Diverse expertise required
Researchers at the Optoelectronics Research Centre (ORC) of TUT are developing a technology platform for the logic circuit made up of quantum dots.
Researchers at the Department of Chemistry and Bioengineering are looking into ways of bridging the gap between nanoscale and macroscale, i.e. how data is written and read, by using organic molecules that serve as go-betweens. Researchers at the Department of Electronics bring their expertise in novel architectures to the project.
"The circuit we're developing will be made up of cells that each contain four quantum dots and are arranged in a series like dominos. The result will be a circuit that is capable of performing the same logical operations as a conventional circuit," says Professor Tapio Niemi from ORC.
When light of the right wavelength shines on a photosensitive molecule attached to a quantum dot, the molecule absorbs a photon and injects a charge into the dot.
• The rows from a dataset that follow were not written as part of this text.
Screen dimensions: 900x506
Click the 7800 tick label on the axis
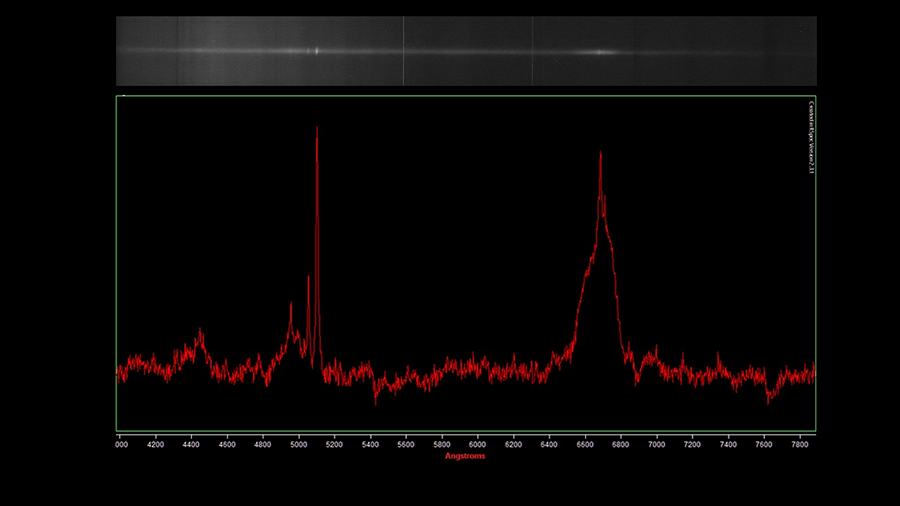800,444
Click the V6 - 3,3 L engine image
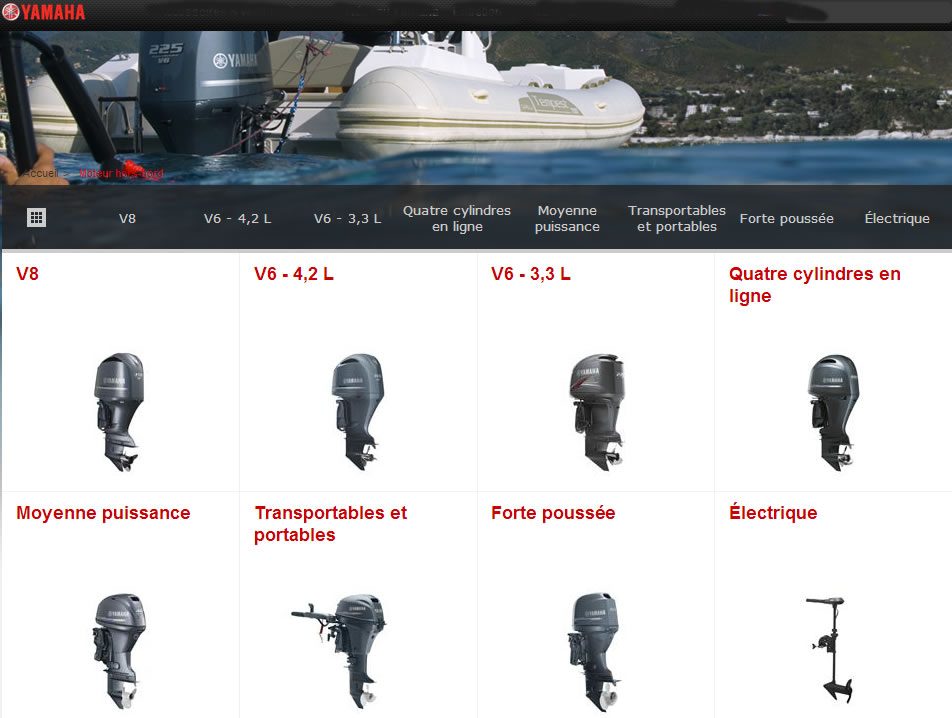Viewport: 952px width, 718px height. 595,411
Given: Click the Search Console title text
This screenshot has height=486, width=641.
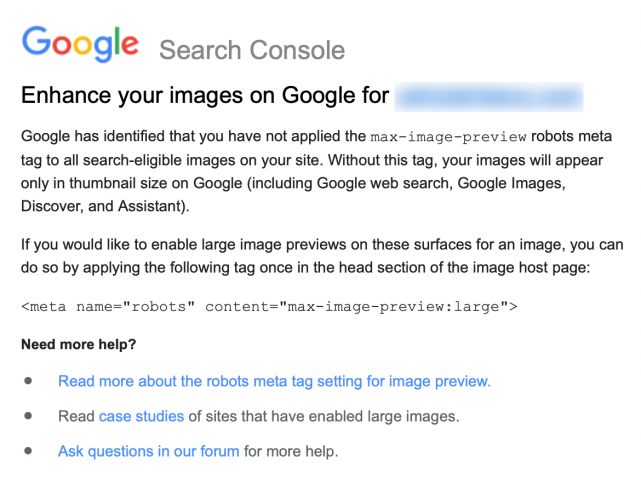Looking at the screenshot, I should (251, 50).
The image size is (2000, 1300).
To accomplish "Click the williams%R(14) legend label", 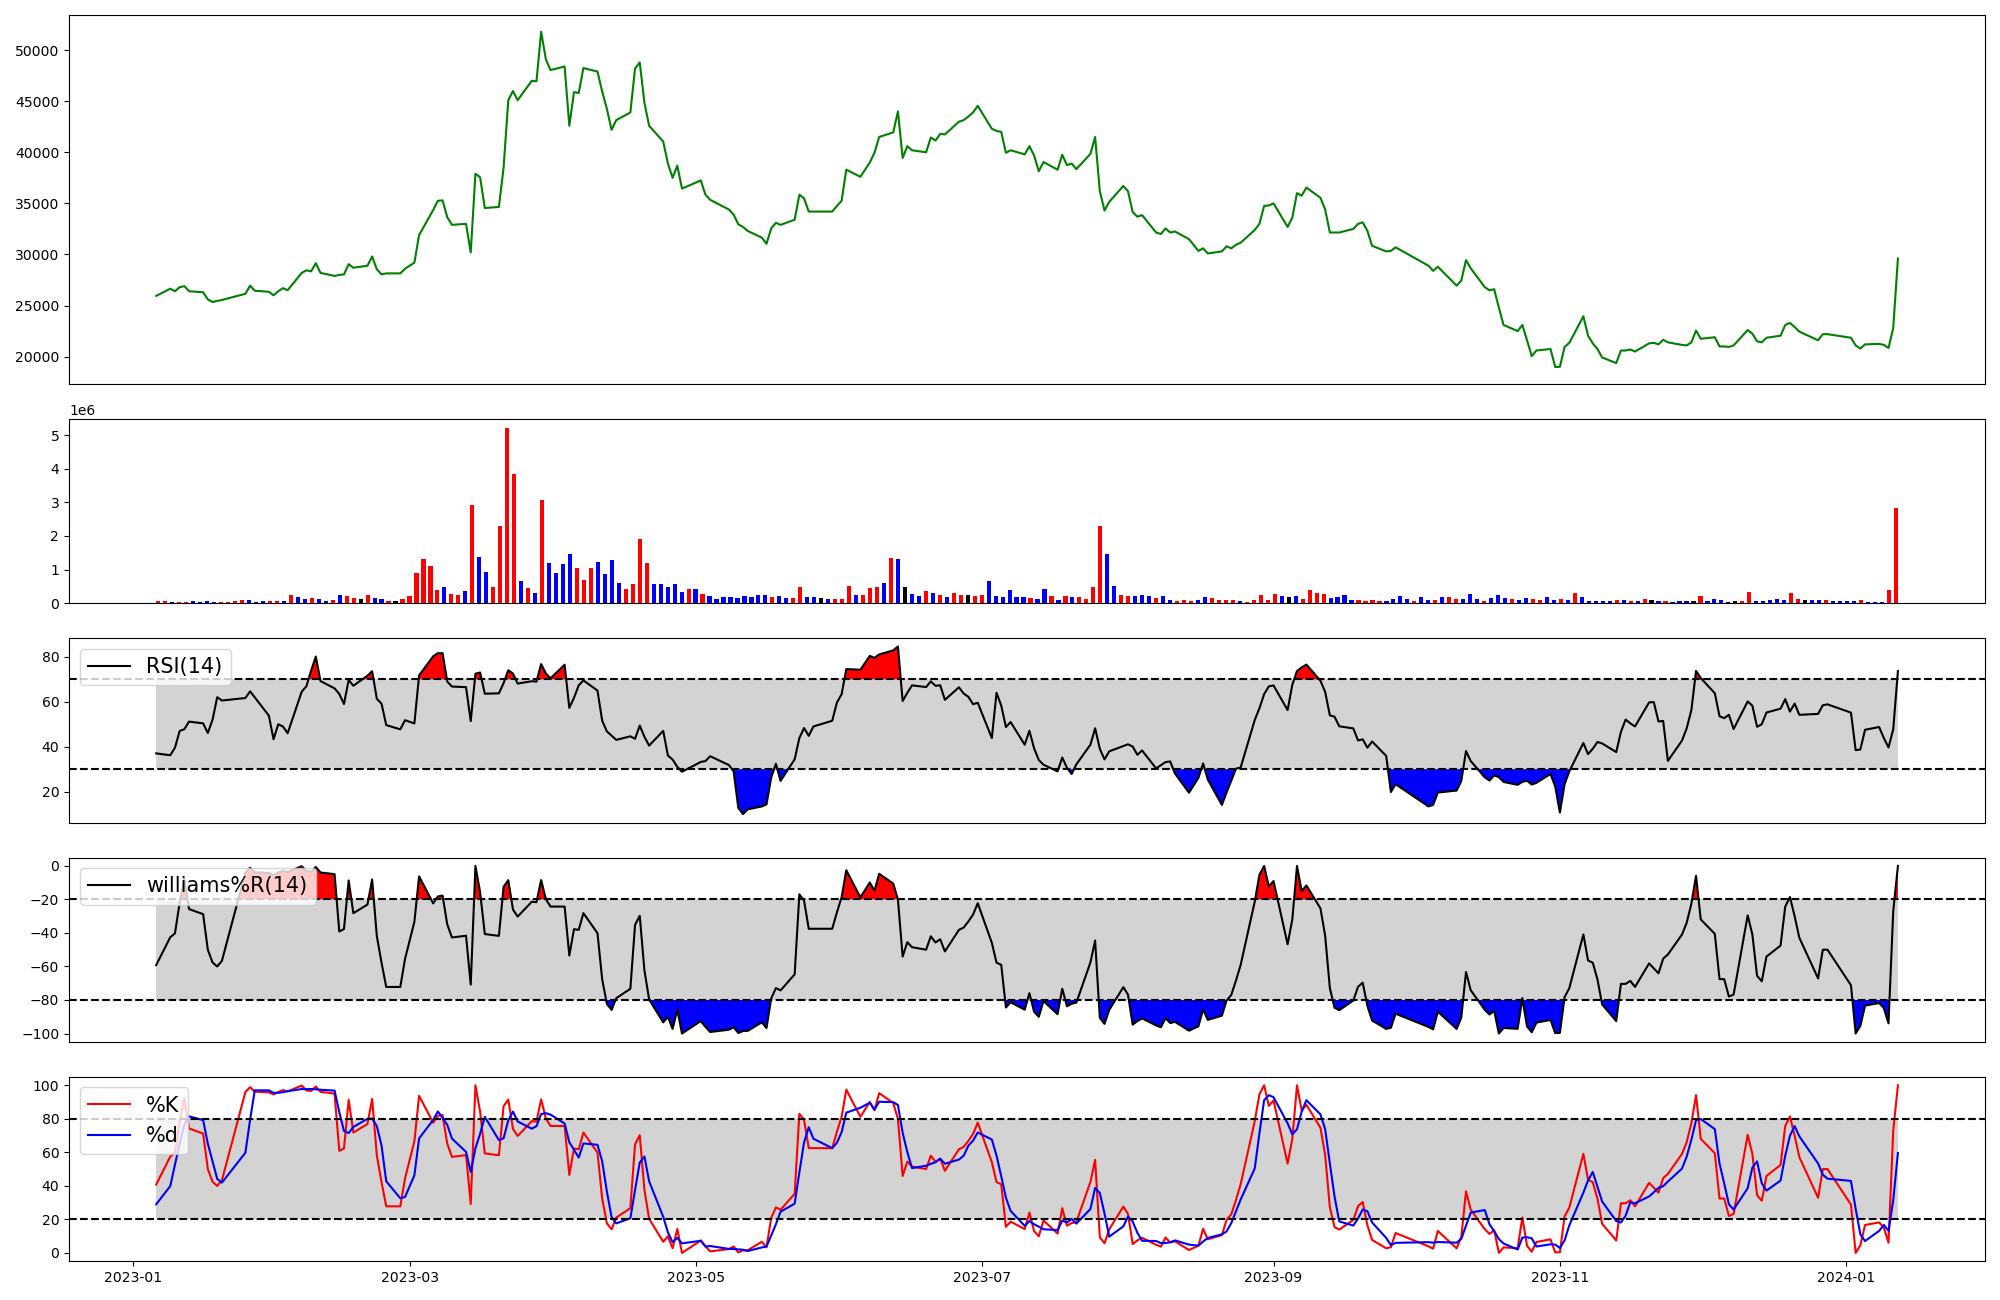I will tap(226, 885).
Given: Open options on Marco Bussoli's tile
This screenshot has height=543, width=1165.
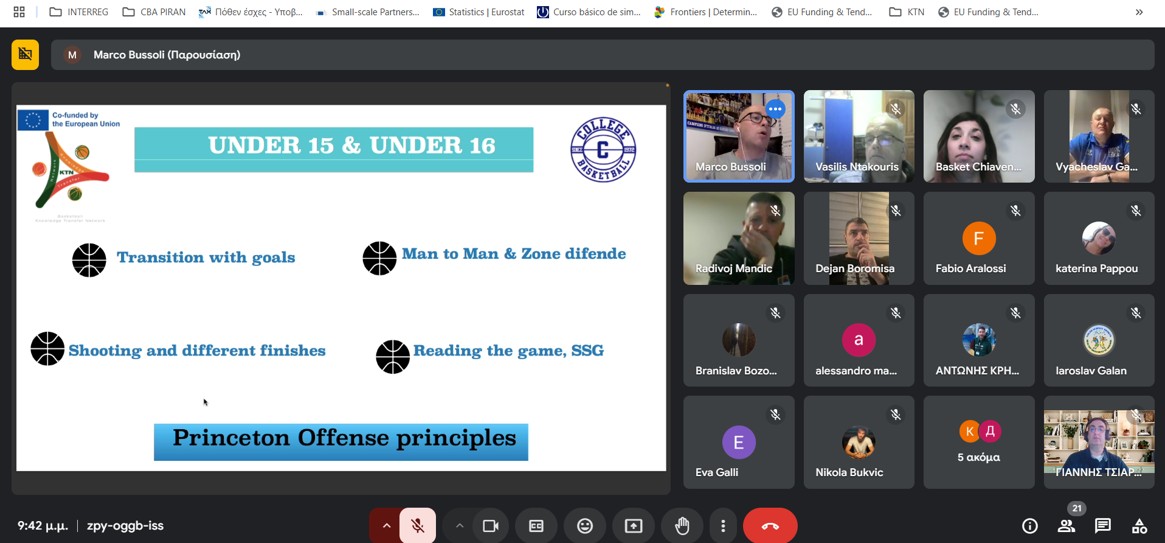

Due to repulsive electric force and the quantum mechanical tunnelling, the injected electron causes an electron already present in another dot within the cell to move to the opposite corner of the cell. Likewise, the position of the charges in one cell affects the position of the charges in the next cell.
Current is simply the flow of electrons in a particular direction. This new type of logic circuit consumes no current, because the only movement occurs when a single electron travels from one quantum dot to another. When no charge flows from one cell to the next, no net current exists.
The photo depicts two quantum dots grown on nanoimprint lithography
patterned wafers. The distance between the dots is 300 nanometres.
Several challenges must be overcome before the theoretical understanding of this complex and sensitive phenomenon can be put into practice.
According to Tapio Niemi, the basic components of the logic circuit already exist and researchers are able to control and measure the properties of individual quantum dots, provided that they are sufficiently spaced apart.
"We know how to grow quantum dots on a substrate, but the difficult part is placing them close to each other and at precise locations on the surface. We're looking to solve this problem by using different nanopatterning methods," says Niemi.
"One of the key objectives of the project is the development of hybrid structures that combine semiconductors and organic materials," says Professor Helge Lemmetyinen.
"The Photochemistry Research Group has extensive experience of conducting research on photoactive molecules. We've applied this expertise to develop solar cells and know the principles governing the assembly of photoactive molecules inside out. Hybrid structures will open up whole new avenues for exploring and discovering nanophotonic phenomena."
Ground-breaking research idea
- With a total budget of two million euros, PhotonicsQCA is TUT's largest nanophotonics project to date.
- The Academy of Finland has granted the project 1.6 million euros under the "Programmable Materials" funding scheme.
- The four-year project is coordinated by Professor Donald Lupo from the Department of Electronics. The research groups headed by Professors Mircea Guina and Tapio Niemi at the Optoelectronics Research Centre and Professors Helge Lemmetyinen and Professor Nikolai Tkachenko at the Department of Chemistry and Bioengineering are also involved.